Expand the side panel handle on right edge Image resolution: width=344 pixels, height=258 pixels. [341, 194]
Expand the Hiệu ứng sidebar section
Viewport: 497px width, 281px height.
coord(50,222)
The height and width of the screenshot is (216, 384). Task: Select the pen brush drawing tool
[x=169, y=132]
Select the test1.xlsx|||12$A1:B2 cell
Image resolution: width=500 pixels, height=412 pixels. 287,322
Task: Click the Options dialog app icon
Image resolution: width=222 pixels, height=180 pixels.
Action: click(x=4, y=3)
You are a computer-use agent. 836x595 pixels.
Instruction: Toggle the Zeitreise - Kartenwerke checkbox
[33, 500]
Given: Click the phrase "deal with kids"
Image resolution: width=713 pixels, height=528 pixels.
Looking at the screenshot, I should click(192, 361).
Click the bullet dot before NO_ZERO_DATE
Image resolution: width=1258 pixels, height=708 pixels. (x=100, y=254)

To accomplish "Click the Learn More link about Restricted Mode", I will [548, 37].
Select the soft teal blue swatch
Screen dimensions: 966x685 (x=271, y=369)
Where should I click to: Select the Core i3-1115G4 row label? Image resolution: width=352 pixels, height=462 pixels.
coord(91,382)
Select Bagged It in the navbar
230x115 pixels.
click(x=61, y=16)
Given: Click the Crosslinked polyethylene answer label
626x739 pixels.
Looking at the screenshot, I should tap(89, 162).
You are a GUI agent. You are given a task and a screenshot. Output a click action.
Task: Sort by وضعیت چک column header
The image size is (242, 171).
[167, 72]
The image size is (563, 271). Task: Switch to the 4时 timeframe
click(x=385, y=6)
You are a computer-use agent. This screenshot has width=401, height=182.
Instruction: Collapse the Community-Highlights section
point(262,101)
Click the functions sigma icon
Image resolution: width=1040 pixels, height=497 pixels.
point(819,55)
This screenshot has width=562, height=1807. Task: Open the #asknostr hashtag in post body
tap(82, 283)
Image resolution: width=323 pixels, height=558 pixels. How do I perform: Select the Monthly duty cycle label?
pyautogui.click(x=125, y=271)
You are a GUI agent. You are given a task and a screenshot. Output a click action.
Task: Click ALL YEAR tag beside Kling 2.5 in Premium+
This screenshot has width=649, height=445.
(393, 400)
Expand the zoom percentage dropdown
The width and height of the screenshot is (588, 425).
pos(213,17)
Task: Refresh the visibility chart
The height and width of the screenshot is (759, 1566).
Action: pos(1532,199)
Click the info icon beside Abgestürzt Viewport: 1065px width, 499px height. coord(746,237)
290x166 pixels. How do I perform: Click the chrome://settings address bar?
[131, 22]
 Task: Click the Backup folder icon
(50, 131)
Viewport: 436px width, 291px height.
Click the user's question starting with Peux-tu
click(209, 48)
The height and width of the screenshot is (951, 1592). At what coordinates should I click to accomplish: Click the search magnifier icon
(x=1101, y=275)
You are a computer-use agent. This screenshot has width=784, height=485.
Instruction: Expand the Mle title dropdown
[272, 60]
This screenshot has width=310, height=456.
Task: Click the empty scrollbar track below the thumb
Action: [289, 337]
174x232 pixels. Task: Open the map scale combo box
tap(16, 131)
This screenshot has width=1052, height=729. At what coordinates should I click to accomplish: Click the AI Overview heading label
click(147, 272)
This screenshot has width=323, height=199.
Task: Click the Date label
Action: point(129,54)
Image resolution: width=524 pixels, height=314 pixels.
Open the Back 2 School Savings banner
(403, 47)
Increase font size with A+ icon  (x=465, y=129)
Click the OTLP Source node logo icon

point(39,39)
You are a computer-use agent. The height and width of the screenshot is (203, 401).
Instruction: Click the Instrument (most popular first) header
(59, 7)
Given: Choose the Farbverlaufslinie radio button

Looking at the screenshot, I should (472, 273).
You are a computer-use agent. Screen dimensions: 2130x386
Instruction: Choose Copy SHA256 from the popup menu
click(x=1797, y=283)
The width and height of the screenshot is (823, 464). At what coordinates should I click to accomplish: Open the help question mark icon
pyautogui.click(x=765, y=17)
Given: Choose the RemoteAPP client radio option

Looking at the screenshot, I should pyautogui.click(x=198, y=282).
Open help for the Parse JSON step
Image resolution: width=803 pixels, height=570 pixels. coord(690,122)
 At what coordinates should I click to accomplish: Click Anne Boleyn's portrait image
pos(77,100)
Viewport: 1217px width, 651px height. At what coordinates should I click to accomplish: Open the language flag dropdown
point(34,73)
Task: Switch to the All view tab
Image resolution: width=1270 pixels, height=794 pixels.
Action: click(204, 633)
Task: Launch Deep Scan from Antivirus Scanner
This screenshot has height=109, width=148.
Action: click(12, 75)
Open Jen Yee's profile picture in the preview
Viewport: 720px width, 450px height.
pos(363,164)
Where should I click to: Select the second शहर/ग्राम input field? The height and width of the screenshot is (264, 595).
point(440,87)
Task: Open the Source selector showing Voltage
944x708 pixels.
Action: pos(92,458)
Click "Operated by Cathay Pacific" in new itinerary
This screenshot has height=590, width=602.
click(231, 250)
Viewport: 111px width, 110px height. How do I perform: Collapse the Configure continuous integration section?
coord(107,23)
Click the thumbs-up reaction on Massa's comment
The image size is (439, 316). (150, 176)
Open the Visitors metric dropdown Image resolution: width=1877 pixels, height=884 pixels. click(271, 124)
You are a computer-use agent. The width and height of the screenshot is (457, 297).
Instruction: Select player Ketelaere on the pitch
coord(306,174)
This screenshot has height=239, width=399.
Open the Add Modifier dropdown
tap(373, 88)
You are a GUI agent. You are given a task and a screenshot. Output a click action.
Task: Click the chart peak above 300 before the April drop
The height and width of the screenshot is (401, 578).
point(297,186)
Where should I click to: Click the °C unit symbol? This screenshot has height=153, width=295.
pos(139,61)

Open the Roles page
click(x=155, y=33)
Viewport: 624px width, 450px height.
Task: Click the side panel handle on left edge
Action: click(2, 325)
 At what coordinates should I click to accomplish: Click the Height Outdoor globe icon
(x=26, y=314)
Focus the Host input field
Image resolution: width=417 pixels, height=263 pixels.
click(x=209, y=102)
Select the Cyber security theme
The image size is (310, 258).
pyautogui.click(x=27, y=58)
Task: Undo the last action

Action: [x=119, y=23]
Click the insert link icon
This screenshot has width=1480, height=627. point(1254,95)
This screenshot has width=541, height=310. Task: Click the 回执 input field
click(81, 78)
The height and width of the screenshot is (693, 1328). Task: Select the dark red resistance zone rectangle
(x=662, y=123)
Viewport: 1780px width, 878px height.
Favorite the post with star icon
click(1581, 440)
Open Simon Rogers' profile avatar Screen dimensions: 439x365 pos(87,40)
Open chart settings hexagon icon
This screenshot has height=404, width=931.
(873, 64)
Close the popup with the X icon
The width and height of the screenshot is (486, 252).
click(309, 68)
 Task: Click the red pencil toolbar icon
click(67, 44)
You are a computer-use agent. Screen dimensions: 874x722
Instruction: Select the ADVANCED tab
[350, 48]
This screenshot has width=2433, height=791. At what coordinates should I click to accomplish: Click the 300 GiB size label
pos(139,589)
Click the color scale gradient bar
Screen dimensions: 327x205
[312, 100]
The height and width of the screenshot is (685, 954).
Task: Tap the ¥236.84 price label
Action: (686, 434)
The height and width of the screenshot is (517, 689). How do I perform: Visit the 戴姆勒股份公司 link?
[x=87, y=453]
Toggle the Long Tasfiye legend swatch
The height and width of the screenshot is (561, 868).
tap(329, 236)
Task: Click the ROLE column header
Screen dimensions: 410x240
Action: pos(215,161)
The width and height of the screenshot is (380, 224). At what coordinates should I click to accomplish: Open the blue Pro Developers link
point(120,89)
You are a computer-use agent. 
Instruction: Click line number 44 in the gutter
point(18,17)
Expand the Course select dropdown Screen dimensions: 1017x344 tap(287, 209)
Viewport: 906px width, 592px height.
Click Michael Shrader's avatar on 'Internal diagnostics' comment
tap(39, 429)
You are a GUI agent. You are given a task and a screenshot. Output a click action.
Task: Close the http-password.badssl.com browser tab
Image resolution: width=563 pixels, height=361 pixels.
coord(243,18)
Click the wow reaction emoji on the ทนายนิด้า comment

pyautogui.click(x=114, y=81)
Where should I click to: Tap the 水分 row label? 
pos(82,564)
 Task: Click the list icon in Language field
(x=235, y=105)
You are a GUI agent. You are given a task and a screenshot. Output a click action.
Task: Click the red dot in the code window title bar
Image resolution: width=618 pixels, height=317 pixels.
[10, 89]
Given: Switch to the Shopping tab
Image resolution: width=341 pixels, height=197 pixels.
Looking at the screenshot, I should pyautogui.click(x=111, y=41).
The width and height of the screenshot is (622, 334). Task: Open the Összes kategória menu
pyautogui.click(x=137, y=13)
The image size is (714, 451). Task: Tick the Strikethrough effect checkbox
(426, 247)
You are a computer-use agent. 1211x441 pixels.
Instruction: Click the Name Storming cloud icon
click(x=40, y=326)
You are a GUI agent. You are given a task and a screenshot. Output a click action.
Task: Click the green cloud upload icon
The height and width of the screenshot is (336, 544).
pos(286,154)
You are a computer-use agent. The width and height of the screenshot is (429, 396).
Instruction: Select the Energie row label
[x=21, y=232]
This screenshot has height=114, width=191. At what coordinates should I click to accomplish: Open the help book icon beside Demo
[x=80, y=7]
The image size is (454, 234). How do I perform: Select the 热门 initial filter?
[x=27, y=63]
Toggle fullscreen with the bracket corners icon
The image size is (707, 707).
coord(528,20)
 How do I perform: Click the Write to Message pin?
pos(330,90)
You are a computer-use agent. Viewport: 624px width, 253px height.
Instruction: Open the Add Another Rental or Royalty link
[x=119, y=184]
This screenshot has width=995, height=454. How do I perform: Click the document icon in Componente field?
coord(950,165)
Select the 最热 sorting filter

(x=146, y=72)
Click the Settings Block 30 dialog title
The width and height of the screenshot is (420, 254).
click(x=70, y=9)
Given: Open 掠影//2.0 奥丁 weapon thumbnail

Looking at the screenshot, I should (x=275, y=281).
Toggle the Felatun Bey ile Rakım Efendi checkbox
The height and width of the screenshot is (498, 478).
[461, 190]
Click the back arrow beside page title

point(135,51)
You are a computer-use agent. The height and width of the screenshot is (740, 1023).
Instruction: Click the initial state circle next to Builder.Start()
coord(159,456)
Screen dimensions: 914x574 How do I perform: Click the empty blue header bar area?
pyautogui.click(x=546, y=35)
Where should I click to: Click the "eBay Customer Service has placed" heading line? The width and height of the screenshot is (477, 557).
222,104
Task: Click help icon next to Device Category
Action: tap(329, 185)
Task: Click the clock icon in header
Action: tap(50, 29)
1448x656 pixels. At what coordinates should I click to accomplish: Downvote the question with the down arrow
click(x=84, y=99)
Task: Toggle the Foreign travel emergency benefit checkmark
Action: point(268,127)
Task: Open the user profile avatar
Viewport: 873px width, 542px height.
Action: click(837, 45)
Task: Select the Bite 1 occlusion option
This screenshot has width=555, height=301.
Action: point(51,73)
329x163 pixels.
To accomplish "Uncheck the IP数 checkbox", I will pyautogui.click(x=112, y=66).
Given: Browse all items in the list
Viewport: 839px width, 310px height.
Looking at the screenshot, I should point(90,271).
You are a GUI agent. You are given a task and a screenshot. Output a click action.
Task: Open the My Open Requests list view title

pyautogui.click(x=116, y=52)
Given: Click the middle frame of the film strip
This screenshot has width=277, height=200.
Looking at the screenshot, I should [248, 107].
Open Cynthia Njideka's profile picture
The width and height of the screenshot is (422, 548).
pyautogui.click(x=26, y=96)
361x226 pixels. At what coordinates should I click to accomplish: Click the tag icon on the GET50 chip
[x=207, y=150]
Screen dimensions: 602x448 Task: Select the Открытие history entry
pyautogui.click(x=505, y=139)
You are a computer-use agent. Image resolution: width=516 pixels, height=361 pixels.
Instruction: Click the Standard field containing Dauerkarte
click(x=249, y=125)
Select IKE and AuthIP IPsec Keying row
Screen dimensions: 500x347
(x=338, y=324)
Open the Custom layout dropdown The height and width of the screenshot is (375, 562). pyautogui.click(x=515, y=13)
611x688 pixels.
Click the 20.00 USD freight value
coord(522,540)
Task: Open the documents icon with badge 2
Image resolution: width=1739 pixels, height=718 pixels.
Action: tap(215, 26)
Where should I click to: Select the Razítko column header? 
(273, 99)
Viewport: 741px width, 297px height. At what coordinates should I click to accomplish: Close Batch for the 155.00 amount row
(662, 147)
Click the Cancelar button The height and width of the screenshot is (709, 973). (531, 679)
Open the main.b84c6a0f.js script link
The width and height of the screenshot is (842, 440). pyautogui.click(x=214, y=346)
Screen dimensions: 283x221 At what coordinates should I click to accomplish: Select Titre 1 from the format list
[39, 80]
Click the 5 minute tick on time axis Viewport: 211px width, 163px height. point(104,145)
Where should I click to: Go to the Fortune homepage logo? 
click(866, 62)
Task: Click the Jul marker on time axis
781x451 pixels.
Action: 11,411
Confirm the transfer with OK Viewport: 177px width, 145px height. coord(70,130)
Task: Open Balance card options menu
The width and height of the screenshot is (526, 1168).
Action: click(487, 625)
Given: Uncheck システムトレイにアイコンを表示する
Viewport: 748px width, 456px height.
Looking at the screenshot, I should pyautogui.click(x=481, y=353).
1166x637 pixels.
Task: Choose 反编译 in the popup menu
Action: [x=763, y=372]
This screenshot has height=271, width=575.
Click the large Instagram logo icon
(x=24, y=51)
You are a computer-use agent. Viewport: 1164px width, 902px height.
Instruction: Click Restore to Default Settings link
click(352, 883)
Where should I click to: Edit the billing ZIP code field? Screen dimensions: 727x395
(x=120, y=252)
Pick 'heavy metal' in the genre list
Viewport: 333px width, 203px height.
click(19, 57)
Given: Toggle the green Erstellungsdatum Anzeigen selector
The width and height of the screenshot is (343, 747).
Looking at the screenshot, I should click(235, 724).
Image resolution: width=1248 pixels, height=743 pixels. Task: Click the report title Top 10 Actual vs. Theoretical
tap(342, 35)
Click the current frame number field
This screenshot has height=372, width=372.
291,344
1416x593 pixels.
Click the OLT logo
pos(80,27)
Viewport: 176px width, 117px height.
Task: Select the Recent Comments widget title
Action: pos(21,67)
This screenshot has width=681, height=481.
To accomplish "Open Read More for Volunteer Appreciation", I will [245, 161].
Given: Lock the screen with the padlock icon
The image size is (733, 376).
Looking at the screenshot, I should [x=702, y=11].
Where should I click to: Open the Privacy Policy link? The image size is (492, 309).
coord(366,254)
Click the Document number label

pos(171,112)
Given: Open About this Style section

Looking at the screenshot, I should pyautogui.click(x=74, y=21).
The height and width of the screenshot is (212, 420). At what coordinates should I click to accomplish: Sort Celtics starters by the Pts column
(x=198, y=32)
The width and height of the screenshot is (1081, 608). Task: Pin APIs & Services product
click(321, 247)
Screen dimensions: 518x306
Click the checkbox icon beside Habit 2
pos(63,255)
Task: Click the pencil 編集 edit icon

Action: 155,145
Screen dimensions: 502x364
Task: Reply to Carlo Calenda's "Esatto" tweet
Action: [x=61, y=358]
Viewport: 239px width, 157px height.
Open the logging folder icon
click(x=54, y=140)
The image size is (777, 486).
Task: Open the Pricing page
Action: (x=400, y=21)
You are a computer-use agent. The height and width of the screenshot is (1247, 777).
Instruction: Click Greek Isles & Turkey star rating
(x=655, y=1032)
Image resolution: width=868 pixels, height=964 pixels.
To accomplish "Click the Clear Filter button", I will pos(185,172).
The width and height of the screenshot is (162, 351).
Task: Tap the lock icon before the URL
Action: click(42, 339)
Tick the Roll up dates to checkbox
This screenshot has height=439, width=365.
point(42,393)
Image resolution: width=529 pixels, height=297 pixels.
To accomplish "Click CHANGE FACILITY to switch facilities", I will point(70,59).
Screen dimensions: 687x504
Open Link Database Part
:::
- [What is required] Take the stretch of lines above from the one containing "Where should I click to: Go" through the one containing "Pick 'heavy metal' in the genre list" and repeat it exactly, adding no other line.

- [Problem solution]
Where should I click to: Go to the Fortune homepage logo? 
click(866, 62)
Task: Click the Jul marker on time axis
781x451 pixels.
Action: 11,411
Confirm the transfer with OK Viewport: 177px width, 145px height. coord(70,130)
Task: Open Balance card options menu
The width and height of the screenshot is (526, 1168).
Action: click(487, 625)
Given: Uncheck システムトレイにアイコンを表示する
Viewport: 748px width, 456px height.
Looking at the screenshot, I should pyautogui.click(x=481, y=353).
1166x637 pixels.
Task: Choose 反编译 in the popup menu
Action: [x=763, y=372]
This screenshot has height=271, width=575.
Click the large Instagram logo icon
(x=24, y=51)
You are a computer-use agent. Viewport: 1164px width, 902px height.
Instruction: Click Restore to Default Settings link
click(352, 883)
Where should I click to: Edit the billing ZIP code field? Screen dimensions: 727x395
(x=120, y=252)
Pick 'heavy metal' in the genre list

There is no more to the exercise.